◆ WHAT THE EXERCISE ASKS
Would you write out the records below exactly as given?

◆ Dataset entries
★ ★ ★ ★
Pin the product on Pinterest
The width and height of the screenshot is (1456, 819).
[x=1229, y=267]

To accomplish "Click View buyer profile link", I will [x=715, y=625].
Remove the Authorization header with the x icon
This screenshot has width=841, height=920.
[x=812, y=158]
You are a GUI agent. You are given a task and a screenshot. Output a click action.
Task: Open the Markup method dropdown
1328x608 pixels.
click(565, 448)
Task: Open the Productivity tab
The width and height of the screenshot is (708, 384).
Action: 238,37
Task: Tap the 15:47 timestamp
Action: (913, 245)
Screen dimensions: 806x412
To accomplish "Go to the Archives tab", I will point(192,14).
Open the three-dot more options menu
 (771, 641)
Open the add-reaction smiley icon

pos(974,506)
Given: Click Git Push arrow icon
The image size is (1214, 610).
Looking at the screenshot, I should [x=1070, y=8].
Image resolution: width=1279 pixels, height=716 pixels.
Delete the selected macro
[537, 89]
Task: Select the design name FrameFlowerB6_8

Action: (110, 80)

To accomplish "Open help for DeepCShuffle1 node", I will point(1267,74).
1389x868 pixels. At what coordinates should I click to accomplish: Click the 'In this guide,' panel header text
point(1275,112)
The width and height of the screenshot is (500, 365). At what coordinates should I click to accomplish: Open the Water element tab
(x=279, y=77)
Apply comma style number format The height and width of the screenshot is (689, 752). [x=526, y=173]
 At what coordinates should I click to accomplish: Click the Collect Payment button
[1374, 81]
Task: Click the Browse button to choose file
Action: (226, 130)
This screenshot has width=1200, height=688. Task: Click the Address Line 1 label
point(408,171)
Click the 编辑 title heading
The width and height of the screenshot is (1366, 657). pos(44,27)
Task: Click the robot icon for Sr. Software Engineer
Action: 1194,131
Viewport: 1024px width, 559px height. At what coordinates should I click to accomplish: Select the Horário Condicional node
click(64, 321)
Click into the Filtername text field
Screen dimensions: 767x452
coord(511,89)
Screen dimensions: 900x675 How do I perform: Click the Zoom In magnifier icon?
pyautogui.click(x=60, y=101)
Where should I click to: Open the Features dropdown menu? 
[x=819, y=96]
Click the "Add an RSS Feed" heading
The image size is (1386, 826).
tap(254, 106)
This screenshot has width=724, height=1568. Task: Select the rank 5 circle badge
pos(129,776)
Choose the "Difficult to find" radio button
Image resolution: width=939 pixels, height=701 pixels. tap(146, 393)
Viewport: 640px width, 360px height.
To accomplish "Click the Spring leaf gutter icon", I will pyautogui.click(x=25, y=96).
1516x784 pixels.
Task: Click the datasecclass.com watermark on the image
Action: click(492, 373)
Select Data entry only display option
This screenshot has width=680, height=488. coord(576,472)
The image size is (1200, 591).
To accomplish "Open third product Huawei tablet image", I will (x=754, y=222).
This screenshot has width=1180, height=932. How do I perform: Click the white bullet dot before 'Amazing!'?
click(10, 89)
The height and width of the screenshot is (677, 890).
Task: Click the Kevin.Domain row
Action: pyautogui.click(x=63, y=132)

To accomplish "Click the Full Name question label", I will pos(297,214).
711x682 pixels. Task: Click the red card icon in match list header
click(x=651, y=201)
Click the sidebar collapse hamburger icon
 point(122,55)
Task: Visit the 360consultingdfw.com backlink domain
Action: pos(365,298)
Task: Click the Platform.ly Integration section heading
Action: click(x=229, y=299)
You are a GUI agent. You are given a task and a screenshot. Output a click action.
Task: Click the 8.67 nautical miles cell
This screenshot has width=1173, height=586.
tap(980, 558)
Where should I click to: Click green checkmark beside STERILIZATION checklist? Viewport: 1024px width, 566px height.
★ ★ ★ ★
◆ EXPECTED OUTPUT
Pin the product on Pinterest
The width and height of the screenshot is (1456, 819).
[x=1229, y=267]

To accomplish "Click View buyer profile link", I will [x=715, y=625].
Remove the Authorization header with the x icon
This screenshot has width=841, height=920.
[x=812, y=158]
You are a GUI agent. You are given a task and a screenshot. Output a click action.
Task: Open the Markup method dropdown
1328x608 pixels.
click(565, 448)
Task: Open the Productivity tab
The width and height of the screenshot is (708, 384).
Action: 238,37
Task: Tap the 15:47 timestamp
Action: (913, 245)
Screen dimensions: 806x412
To accomplish "Go to the Archives tab", I will point(192,14).
Open the three-dot more options menu
 (771, 641)
Open the add-reaction smiley icon

pos(974,506)
Given: Click Git Push arrow icon
The image size is (1214, 610).
Looking at the screenshot, I should [x=1070, y=8].
Image resolution: width=1279 pixels, height=716 pixels.
Delete the selected macro
[537, 89]
Task: Select the design name FrameFlowerB6_8

Action: (110, 80)

To accomplish "Open help for DeepCShuffle1 node", I will point(1267,74).
1389x868 pixels. At what coordinates should I click to accomplish: Click the 'In this guide,' panel header text
point(1275,112)
The width and height of the screenshot is (500, 365). At what coordinates should I click to accomplish: Open the Water element tab
(x=279, y=77)
Apply comma style number format The height and width of the screenshot is (689, 752). [x=526, y=173]
 At what coordinates should I click to accomplish: Click the Collect Payment button
[1374, 81]
Task: Click the Browse button to choose file
Action: (226, 130)
This screenshot has width=1200, height=688. Task: Click the Address Line 1 label
point(408,171)
Click the 编辑 title heading
The width and height of the screenshot is (1366, 657). pos(44,27)
Task: Click the robot icon for Sr. Software Engineer
Action: 1194,131
Viewport: 1024px width, 559px height. At what coordinates should I click to accomplish: Select the Horário Condicional node
click(64, 321)
Click into the Filtername text field
Screen dimensions: 767x452
coord(511,89)
Screen dimensions: 900x675 How do I perform: Click the Zoom In magnifier icon?
pyautogui.click(x=60, y=101)
Where should I click to: Open the Features dropdown menu? 
[x=819, y=96]
Click the "Add an RSS Feed" heading
The image size is (1386, 826).
tap(254, 106)
This screenshot has width=724, height=1568. Task: Select the rank 5 circle badge
pos(129,776)
Choose the "Difficult to find" radio button
Image resolution: width=939 pixels, height=701 pixels. tap(146, 393)
Viewport: 640px width, 360px height.
To accomplish "Click the Spring leaf gutter icon", I will pyautogui.click(x=25, y=96).
1516x784 pixels.
Task: Click the datasecclass.com watermark on the image
Action: click(492, 373)
Select Data entry only display option
This screenshot has width=680, height=488. coord(576,472)
The image size is (1200, 591).
To accomplish "Open third product Huawei tablet image", I will (x=754, y=222).
This screenshot has width=1180, height=932. How do I perform: Click the white bullet dot before 'Amazing!'?
click(10, 89)
The height and width of the screenshot is (677, 890).
Task: Click the Kevin.Domain row
Action: pyautogui.click(x=63, y=132)

To accomplish "Click the Full Name question label", I will pos(297,214).
711x682 pixels. Task: Click the red card icon in match list header
click(x=651, y=201)
Click the sidebar collapse hamburger icon
 point(122,55)
Task: Visit the 360consultingdfw.com backlink domain
Action: pos(365,298)
Task: Click the Platform.ly Integration section heading
Action: click(x=229, y=299)
You are a GUI agent. You are given a task and a screenshot. Output a click action.
Task: Click the 8.67 nautical miles cell
This screenshot has width=1173, height=586.
tap(980, 558)
Where should I click to: Click green checkmark beside STERILIZATION checklist? Viewport: 1024px width, 566px height.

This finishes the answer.